Question

on the set z of all integers,consider the relation r={(a,b):(a-b) is divisible by 3}.show that r is an equivalence relation on z​.

Answer 1

Given:

Relation r={(a,b):(a-b) is divisible by 3}

Defined on set of all integers Z.

To Prove:

r is an equivalence relation on z.

Solution:

First of all, let us learn what is a equivalence relation. An equivalence relation is a relation which is all three:

1. Reflexive

2. Symmetric and

3. Transitive

Reflexive relation is one which has:

$a\ r\ a \forall a\in z$

i.e. (a,a) will be in relation r for all a in z.

The relation's values for (a,a) = a - a to be divisible by 3.

a - a = 0, 0 is always divisible by 3 so it is reflexive.

Symmetric relation is one which has:

$a\ r\ b \Rightarrow b\ r\ a\forall \{a,b\}\in z$

i.e. $if\ \{(a,b)\} \in r \Rightarrow \{(b,a)\} \in r \forall \{a,b\} \in z.$

The relation's values for (a,b) = a - b to be divisible by 3.

Let a - b = 3x ..... (1)

Then (b,a) $\Rightarrow$ b - a

From (1) b - a = -3x which is again divisible by 3.

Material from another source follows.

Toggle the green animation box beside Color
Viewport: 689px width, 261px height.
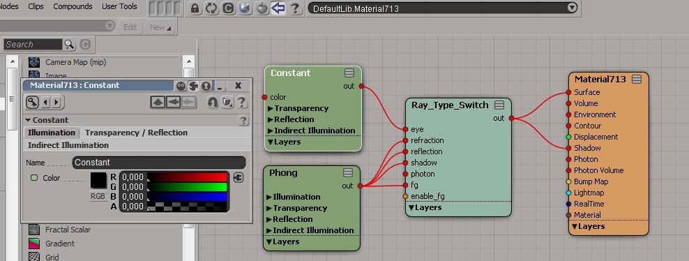[x=34, y=178]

So, (b,a) is also an element in r.

It is Symmetric.

Transitive relation is one in which:

$if\ \{(a,b),(b,c)\} \in r \Rightarrow \{(a,c)\} \in r \forall \{a,b,c\} \in z.$

If (a,b) is in r then a-b is divisible by 3

Let a-b = 3p ..... (2)

If (b,c) is in r then b-c is divisible by 3

Let b-c = 3q ..... (3)

Let us add (2) and (3):

a - c = 3p + 3q = 3(p+q)

Hence, a-c is divisible by 3.

$\therefore$ {(a,c)} $\in$ r

It is transitive.

The relation is all three i.e. reflexive, symmetric and transitive.

$\therefore$ the relation is equivalence relation.